Work to complete = Present the data below as a numbered list, omitting any blank lines.

Saved entries
----------
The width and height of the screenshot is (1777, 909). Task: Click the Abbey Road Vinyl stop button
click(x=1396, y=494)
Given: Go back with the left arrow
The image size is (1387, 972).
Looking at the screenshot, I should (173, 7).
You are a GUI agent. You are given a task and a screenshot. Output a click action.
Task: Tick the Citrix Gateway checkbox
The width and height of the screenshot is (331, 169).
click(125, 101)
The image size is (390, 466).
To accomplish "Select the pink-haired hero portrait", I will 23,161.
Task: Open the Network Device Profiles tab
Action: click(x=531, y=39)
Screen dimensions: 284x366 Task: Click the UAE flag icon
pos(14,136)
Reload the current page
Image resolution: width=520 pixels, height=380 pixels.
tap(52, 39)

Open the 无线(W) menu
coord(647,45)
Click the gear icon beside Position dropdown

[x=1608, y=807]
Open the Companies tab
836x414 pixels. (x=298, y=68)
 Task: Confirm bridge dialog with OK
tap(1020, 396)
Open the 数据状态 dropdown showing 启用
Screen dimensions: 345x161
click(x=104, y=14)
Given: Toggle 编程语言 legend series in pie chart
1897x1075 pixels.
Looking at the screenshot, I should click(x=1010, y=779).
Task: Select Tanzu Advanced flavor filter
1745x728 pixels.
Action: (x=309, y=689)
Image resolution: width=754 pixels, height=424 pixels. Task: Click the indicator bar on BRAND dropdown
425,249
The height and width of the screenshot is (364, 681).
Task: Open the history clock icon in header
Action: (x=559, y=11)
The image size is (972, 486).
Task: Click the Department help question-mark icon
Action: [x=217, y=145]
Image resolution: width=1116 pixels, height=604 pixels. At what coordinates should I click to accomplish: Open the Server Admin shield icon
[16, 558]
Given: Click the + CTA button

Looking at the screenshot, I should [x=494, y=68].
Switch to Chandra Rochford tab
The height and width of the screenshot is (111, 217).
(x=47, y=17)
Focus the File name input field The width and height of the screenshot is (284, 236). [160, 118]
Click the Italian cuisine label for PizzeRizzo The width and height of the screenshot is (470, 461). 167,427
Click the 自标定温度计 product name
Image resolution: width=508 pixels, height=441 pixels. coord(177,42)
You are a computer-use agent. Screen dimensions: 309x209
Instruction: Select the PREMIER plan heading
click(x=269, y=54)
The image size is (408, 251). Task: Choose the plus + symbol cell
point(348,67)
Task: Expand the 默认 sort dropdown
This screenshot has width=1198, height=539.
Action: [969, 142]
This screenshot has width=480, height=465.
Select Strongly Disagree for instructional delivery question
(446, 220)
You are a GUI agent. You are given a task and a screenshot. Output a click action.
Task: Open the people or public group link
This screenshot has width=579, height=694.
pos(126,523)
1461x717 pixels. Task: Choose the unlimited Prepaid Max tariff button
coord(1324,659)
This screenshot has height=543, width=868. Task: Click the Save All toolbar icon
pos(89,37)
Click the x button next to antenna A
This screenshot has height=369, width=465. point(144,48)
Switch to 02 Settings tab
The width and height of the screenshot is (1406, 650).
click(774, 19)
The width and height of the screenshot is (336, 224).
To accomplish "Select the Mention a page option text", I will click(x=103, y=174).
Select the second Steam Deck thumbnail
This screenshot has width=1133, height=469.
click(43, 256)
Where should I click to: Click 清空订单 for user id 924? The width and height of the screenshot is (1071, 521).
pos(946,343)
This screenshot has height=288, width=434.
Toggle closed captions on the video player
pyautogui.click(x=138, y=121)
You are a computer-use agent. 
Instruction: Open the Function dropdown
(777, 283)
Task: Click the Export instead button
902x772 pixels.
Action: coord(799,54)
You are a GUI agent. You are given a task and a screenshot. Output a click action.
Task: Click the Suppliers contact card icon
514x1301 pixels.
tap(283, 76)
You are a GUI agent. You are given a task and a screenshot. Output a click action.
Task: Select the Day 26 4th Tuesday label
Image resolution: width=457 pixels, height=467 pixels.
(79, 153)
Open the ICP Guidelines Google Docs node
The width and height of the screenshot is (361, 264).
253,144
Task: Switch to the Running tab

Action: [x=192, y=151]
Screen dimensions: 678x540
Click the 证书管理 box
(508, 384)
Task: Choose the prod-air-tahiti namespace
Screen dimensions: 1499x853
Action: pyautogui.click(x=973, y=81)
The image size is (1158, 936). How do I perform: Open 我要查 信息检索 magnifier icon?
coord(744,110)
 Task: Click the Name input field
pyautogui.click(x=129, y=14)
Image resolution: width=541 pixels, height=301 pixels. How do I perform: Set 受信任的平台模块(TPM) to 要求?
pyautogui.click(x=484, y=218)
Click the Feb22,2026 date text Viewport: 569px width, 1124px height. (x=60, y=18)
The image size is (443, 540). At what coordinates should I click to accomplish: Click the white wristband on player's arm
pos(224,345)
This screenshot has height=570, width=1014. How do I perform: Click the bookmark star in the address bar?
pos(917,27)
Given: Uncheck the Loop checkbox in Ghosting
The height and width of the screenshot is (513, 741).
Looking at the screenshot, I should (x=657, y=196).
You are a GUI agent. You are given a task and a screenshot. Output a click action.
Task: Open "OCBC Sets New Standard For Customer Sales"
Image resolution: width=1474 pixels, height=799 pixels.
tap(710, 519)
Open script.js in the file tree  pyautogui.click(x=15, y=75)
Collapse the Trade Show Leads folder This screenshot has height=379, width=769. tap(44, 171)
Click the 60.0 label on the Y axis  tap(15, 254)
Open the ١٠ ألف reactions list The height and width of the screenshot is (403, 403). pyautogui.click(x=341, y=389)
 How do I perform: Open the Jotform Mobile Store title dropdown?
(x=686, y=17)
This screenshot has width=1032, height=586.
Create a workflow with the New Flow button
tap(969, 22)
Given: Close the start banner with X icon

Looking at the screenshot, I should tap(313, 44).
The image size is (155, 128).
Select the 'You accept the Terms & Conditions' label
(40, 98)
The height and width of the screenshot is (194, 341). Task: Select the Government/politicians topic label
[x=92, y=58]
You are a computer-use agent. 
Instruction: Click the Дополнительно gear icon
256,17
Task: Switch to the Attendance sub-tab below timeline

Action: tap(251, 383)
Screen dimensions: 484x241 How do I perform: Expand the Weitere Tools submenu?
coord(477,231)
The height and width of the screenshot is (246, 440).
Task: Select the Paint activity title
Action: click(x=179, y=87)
----------
Response to this exercise =
1. The width and height of the screenshot is (1777, 909). Task: Click the Abbey Road Vinyl stop button
2. click(x=1396, y=494)
3. Given: Go back with the left arrow
4. The image size is (1387, 972).
5. Looking at the screenshot, I should (173, 7).
6. You are a GUI agent. You are given a task and a screenshot. Output a click action.
7. Task: Tick the Citrix Gateway checkbox
8. The width and height of the screenshot is (331, 169).
9. click(125, 101)
10. The image size is (390, 466).
11. To accomplish "Select the pink-haired hero portrait", I will 23,161.
12. Task: Open the Network Device Profiles tab
13. Action: click(x=531, y=39)
14. Screen dimensions: 284x366 Task: Click the UAE flag icon
15. pos(14,136)
16. Reload the current page
17. Image resolution: width=520 pixels, height=380 pixels.
18. tap(52, 39)
19. Open the 无线(W) menu
20. coord(647,45)
21. Click the gear icon beside Position dropdown
22. [x=1608, y=807]
23. Open the Companies tab
24. 836x414 pixels. (x=298, y=68)
25.  Task: Confirm bridge dialog with OK
26. tap(1020, 396)
27. Open the 数据状态 dropdown showing 启用
28. Screen dimensions: 345x161
29. click(x=104, y=14)
30. Given: Toggle 编程语言 legend series in pie chart
31. 1897x1075 pixels.
32. Looking at the screenshot, I should click(x=1010, y=779).
33. Task: Select Tanzu Advanced flavor filter
34. 1745x728 pixels.
35. Action: (x=309, y=689)
36. Image resolution: width=754 pixels, height=424 pixels. Task: Click the indicator bar on BRAND dropdown
37. 425,249
38. The height and width of the screenshot is (364, 681).
39. Task: Open the history clock icon in header
40. Action: (x=559, y=11)
41. The image size is (972, 486).
42. Task: Click the Department help question-mark icon
43. Action: [x=217, y=145]
44. Image resolution: width=1116 pixels, height=604 pixels. At what coordinates should I click to accomplish: Open the Server Admin shield icon
45. [16, 558]
46. Given: Click the + CTA button
47. Looking at the screenshot, I should [x=494, y=68].
48. Switch to Chandra Rochford tab
49. The height and width of the screenshot is (111, 217).
50. (x=47, y=17)
51. Focus the File name input field The width and height of the screenshot is (284, 236). [160, 118]
52. Click the Italian cuisine label for PizzeRizzo The width and height of the screenshot is (470, 461). 167,427
53. Click the 自标定温度计 product name
54. Image resolution: width=508 pixels, height=441 pixels. coord(177,42)
55. You are a computer-use agent. Screen dimensions: 309x209
56. Instruction: Select the PREMIER plan heading
57. click(x=269, y=54)
58. The image size is (408, 251). Task: Choose the plus + symbol cell
59. point(348,67)
60. Task: Expand the 默认 sort dropdown
61. This screenshot has width=1198, height=539.
62. Action: [969, 142]
63. This screenshot has width=480, height=465.
64. Select Strongly Disagree for instructional delivery question
65. (446, 220)
66. You are a GUI agent. You are given a task and a screenshot. Output a click action.
67. Task: Open the people or public group link
68. This screenshot has width=579, height=694.
69. pos(126,523)
70. 1461x717 pixels. Task: Choose the unlimited Prepaid Max tariff button
71. coord(1324,659)
72. This screenshot has height=543, width=868. Task: Click the Save All toolbar icon
73. pos(89,37)
74. Click the x button next to antenna A
75. This screenshot has height=369, width=465. point(144,48)
76. Switch to 02 Settings tab
77. The width and height of the screenshot is (1406, 650).
78. click(774, 19)
79. The width and height of the screenshot is (336, 224).
80. To accomplish "Select the Mention a page option text", I will click(x=103, y=174).
81. Select the second Steam Deck thumbnail
82. This screenshot has width=1133, height=469.
83. click(43, 256)
84. Where should I click to: Click 清空订单 for user id 924? The width and height of the screenshot is (1071, 521).
85. pos(946,343)
86. This screenshot has height=288, width=434.
87. Toggle closed captions on the video player
88. pyautogui.click(x=138, y=121)
89. You are a computer-use agent. 
90. Instruction: Open the Function dropdown
91. (777, 283)
92. Task: Click the Export instead button
93. 902x772 pixels.
94. Action: coord(799,54)
95. You are a GUI agent. You are given a task and a screenshot. Output a click action.
96. Task: Click the Suppliers contact card icon
97. 514x1301 pixels.
98. tap(283, 76)
99. You are a GUI agent. You are given a task and a screenshot. Output a click action.
100. Task: Select the Day 26 4th Tuesday label
101. Image resolution: width=457 pixels, height=467 pixels.
102. (79, 153)
103. Open the ICP Guidelines Google Docs node
104. The width and height of the screenshot is (361, 264).
105. 253,144
106. Task: Switch to the Running tab
107. Action: [x=192, y=151]
108. Screen dimensions: 678x540
109. Click the 证书管理 box
110. (508, 384)
111. Task: Choose the prod-air-tahiti namespace
112. Screen dimensions: 1499x853
113. Action: pyautogui.click(x=973, y=81)
114. The image size is (1158, 936). How do I perform: Open 我要查 信息检索 magnifier icon?
115. coord(744,110)
116.  Task: Click the Name input field
117. pyautogui.click(x=129, y=14)
118. Image resolution: width=541 pixels, height=301 pixels. How do I perform: Set 受信任的平台模块(TPM) to 要求?
119. pyautogui.click(x=484, y=218)
120. Click the Feb22,2026 date text Viewport: 569px width, 1124px height. (x=60, y=18)
121. The image size is (443, 540). At what coordinates should I click to accomplish: Click the white wristband on player's arm
122. pos(224,345)
123. This screenshot has height=570, width=1014. How do I perform: Click the bookmark star in the address bar?
124. pos(917,27)
125. Given: Uncheck the Loop checkbox in Ghosting
126. The height and width of the screenshot is (513, 741).
127. Looking at the screenshot, I should (x=657, y=196).
128. You are a GUI agent. You are given a task and a screenshot. Output a click action.
129. Task: Open "OCBC Sets New Standard For Customer Sales"
130. Image resolution: width=1474 pixels, height=799 pixels.
131. tap(710, 519)
132. Open script.js in the file tree  pyautogui.click(x=15, y=75)
133. Collapse the Trade Show Leads folder This screenshot has height=379, width=769. tap(44, 171)
134. Click the 60.0 label on the Y axis  tap(15, 254)
135. Open the ١٠ ألف reactions list The height and width of the screenshot is (403, 403). pyautogui.click(x=341, y=389)
136.  How do I perform: Open the Jotform Mobile Store title dropdown?
137. (x=686, y=17)
138. This screenshot has width=1032, height=586.
139. Create a workflow with the New Flow button
140. tap(969, 22)
141. Given: Close the start banner with X icon
142. Looking at the screenshot, I should tap(313, 44).
143. The image size is (155, 128).
144. Select the 'You accept the Terms & Conditions' label
145. (40, 98)
146. The height and width of the screenshot is (194, 341). Task: Select the Government/politicians topic label
147. [x=92, y=58]
148. You are a computer-use agent. 
149. Instruction: Click the Дополнительно gear icon
150. 256,17
151. Task: Switch to the Attendance sub-tab below timeline
152. Action: tap(251, 383)
153. Screen dimensions: 484x241 How do I perform: Expand the Weitere Tools submenu?
154. coord(477,231)
155. The height and width of the screenshot is (246, 440).
156. Task: Select the Paint activity title
157. Action: click(x=179, y=87)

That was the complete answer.